My name is Motapothula, I have two sons; my younger son is enrolled in a Lepra vocational training programme learning to become a diesel mechanic in Vizianagaram, almost 400km away, and my eldest son, along with his wife and two daughters live with us in our family home. I first showed signs of leprosy as a boy and over the next few years I developed ulcers in both of my feet. I received multi-drug therapy and spent some time in hospital having my ulcers treated and dressed; with rest they began to heal."
But after two years the ulcers returned. This time staff at the local hospital were too busy treating patients with HIV to treat me but thankfully I was approached by Lepra staff who sent me to the Leprosy Health Centre in Nalgonda. After four months of treatment and care the ulcers had healed once more.
I regularly attend camps conducted by Lepra staff where not only do I receive treatment but I’ve been shown how to care for my ulcers at home. Lepra have supplied me with ulcer kits containing bandages, pads and ointments to dress my ulcers myself but also they have given me customised footwear made of multi-cellular rubber that support my feet well and protect them from further damage. I no longer take part in agricultural labour but I am able to advise my family on harvesting."

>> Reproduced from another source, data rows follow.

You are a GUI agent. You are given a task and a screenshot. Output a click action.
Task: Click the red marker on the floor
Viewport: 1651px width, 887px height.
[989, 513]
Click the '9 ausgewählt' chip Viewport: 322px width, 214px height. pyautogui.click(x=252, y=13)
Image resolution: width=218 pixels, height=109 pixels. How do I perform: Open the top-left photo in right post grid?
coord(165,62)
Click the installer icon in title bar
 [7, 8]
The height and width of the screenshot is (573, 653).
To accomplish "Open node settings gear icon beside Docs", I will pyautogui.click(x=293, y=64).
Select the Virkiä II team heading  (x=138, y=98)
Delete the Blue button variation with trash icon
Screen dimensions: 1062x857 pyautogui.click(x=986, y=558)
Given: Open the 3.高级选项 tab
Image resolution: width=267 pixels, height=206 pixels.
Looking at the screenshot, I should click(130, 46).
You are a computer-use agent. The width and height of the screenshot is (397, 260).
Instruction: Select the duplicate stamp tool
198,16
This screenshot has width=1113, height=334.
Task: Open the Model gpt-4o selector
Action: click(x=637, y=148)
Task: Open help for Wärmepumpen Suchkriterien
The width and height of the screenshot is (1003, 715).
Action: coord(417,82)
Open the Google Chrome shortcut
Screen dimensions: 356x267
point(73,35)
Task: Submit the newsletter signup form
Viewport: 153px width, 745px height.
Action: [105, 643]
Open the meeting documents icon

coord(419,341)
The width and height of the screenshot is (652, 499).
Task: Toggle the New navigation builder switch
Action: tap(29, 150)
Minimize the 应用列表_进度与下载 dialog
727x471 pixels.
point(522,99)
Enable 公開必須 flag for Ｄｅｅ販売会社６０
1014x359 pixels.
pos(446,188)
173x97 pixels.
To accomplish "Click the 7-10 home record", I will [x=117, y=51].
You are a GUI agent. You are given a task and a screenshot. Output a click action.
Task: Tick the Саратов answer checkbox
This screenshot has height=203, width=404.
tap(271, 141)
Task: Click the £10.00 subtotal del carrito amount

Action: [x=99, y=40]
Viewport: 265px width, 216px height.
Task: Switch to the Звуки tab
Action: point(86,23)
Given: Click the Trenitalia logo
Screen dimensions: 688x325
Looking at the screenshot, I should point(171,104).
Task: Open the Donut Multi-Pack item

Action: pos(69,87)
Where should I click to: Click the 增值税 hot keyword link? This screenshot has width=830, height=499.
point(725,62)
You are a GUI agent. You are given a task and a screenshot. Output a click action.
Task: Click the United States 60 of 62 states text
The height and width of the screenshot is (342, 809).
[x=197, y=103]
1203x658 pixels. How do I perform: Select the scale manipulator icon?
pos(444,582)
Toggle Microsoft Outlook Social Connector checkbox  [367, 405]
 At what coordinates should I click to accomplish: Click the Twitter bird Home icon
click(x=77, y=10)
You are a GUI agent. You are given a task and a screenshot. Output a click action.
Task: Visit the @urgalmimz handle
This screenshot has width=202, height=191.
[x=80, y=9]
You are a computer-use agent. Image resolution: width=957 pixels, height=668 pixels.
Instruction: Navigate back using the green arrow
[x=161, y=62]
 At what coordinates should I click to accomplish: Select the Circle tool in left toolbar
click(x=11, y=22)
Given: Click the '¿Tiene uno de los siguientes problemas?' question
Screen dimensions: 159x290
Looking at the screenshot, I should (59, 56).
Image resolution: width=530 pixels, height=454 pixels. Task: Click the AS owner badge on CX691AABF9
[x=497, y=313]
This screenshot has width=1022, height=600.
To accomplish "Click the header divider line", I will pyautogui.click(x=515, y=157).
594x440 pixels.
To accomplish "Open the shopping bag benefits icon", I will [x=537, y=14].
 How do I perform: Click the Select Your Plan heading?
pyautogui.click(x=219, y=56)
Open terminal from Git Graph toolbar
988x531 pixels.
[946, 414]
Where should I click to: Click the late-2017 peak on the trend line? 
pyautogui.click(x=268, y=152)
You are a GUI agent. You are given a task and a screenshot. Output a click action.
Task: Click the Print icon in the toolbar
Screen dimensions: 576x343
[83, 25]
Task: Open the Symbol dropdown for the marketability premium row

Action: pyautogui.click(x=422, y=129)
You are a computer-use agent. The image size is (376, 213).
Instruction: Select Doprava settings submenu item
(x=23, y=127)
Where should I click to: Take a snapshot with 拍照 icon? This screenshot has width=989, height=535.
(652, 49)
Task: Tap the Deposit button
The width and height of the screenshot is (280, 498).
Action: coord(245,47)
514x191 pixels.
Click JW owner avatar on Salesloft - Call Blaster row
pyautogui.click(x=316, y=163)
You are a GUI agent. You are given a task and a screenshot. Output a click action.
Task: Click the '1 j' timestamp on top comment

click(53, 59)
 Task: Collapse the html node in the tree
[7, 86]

Covid-19 has created many problems for us, particularly economically. All work, including farming was not allowed for two months so our crops and our livelihood have suffered. We have been sustained through rations of rice and we could supplement these with my disability pension.
I am afraid of Covid-19 because it is highly infectious. In our village so many people have been infected. We don’t go outside for long periods of time and all of our family is fearful of Covid-19.
I’d heard that the Government were providing vaccines so I went to try and get one but the queue was really lengthy and I cannot stand for long due to my ulcerated feet. I waited as long as I could manage but came home without receiving the vaccine.
The self-care camps were suspended because of Covid-19 and I worried that my ulcers would worsen, but Lepra staff came to my house to give me provisions and to dress my wounds. They told me that they were trying to spread the word about the vaccines and also that Lepra were working with Effect Hope to offer vaccination to people affected by leprosy. I was so happy to hear this! They arranged transport to vaccine centres and we were vaccinated there for free; all of the correct paperwork was organised with the local authorities and we were vaccinated really quickly; it all took less than thirty minutes. I was worried by the talk I’d heard about side-effects but I had none, I used my experience to motivate my family members, neighbours and peers to be vaccinated too.
I feel very happy with the vaccination scheme as now I am safe from infection. I want to convey my sincere thanks to Lepra and Effect Hope for the vaccinations my family and I received.